While planting trees, he also operates his studio Kimama-kobo Kirari, where he selects pieces of wood with customers and teaches them how to make furniture. Here I saw his pride as a forester dealing with Nishikawa wood.

The following day, I drove into the mountains of the western part of Hanno and visited Takedera, a temple where a syncretic blend of Shintoism and Buddhism is practiced.

After the Meiji Restoration, the Meiji government decreed the separation of Buddhism and Shintoism nationwide. The temple, however, remained a place of syncretism, which is rare in the eastern part of Japan.

The temple belongs to the Tendai sect of Buddhism, but has an imposing gate in the style of a Shinto shrine.

When asked why the Meiji government’s separation policy did not affect the temple, 71-year-old chief priest Ryoko Ono said: “In the past, this temple was located on the border of two administrative districts deep in the mountains, so it might have been difficult to receive such notice by the new government. But we’re not sure about the actual reason.”

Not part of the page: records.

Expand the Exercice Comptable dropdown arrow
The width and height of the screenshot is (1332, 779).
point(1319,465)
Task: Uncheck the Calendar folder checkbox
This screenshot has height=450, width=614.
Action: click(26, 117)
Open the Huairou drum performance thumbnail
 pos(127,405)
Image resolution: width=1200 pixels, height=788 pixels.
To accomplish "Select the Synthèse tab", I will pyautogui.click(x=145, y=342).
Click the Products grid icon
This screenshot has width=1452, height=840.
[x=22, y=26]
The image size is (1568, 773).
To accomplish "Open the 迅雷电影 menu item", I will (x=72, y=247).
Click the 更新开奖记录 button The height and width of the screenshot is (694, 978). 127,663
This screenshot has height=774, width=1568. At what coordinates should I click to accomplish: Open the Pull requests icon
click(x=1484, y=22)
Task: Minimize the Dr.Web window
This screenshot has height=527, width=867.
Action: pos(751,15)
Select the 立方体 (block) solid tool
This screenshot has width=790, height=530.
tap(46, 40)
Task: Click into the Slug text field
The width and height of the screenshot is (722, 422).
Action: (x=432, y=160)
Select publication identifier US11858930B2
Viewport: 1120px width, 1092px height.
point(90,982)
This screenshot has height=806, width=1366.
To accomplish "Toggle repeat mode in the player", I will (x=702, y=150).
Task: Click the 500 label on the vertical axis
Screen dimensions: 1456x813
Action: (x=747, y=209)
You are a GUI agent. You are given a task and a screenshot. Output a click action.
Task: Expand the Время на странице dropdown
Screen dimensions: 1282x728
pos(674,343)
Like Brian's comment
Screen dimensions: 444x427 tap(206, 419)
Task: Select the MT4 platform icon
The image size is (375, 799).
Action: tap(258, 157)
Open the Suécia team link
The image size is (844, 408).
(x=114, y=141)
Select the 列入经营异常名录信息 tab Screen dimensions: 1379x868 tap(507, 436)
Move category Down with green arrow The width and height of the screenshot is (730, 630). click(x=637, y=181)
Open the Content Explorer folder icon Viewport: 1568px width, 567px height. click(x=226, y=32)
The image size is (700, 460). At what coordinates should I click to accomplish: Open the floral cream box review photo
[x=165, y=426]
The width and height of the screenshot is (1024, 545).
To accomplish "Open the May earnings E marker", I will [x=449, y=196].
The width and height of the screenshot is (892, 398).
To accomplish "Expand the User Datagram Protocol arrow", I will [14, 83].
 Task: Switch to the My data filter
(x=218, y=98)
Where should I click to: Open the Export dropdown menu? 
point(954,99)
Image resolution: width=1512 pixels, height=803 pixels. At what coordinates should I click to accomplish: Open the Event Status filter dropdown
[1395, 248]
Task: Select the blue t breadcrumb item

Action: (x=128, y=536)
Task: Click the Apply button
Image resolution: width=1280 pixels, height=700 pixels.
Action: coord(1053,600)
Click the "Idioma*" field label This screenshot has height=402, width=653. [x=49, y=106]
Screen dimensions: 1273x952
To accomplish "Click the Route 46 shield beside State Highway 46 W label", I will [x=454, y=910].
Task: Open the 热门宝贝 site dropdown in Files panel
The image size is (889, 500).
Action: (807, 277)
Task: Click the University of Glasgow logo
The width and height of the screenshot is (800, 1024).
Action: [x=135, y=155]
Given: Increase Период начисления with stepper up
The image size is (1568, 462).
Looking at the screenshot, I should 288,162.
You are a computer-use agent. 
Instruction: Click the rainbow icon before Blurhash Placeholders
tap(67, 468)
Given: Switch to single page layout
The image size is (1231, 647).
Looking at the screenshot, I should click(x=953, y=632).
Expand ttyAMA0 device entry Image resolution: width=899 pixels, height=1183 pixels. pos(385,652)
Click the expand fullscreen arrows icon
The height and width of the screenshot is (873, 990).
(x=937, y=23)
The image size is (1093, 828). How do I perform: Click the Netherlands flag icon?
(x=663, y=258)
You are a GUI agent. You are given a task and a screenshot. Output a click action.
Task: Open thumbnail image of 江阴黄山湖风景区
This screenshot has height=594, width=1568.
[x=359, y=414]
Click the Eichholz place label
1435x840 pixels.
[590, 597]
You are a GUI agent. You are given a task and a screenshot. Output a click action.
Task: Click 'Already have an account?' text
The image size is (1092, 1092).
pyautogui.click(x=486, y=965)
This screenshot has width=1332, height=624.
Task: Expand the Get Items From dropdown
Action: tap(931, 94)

Probably because people hope to receive blessings both from Shintoism and Buddhism, this temple has been attracting people’s attention as a power spot.

Many visitors are uncertain about whether they should worship at this temple in a Buddhist or Shinto manner, he said.

‘Ippon’ activity attracts attention

“Ippon” activity, in which people can purchase a specific tree for its Nishikawa wood, is drawing attention. For example, a 31-meter-tall Japanese cedar tree estimated to be 90 years old costs ¥120,500, including felling and lumbering, before tax, according to the Ippon Jimukyoku organization.

The tree can be used as a central pillar or a roof beam of a house, and any extra pieces can be turned into furniture such as desks. (Manufacturing is a separate cost.)

Some purchasers are present when their trees are cut down. They included a parent and a child who wanted to learn the blessings of the forest.

Access

About 50 minutes from Ikebukuro Station to Hanno Station by express train on the Seibu Ikebukuro Line. It takes another 25 minutes to Agano Station on the same line, which is the nearest stop to Kyukamura Oku-Musashi.

For details, call the Okumusashi Hanno Tourist Office at (042) 980-5051 (weekdays only).

To purchase wood, call Ippon Jimukyoku at (042) 970-2117 (closed on Sundays and Mondays).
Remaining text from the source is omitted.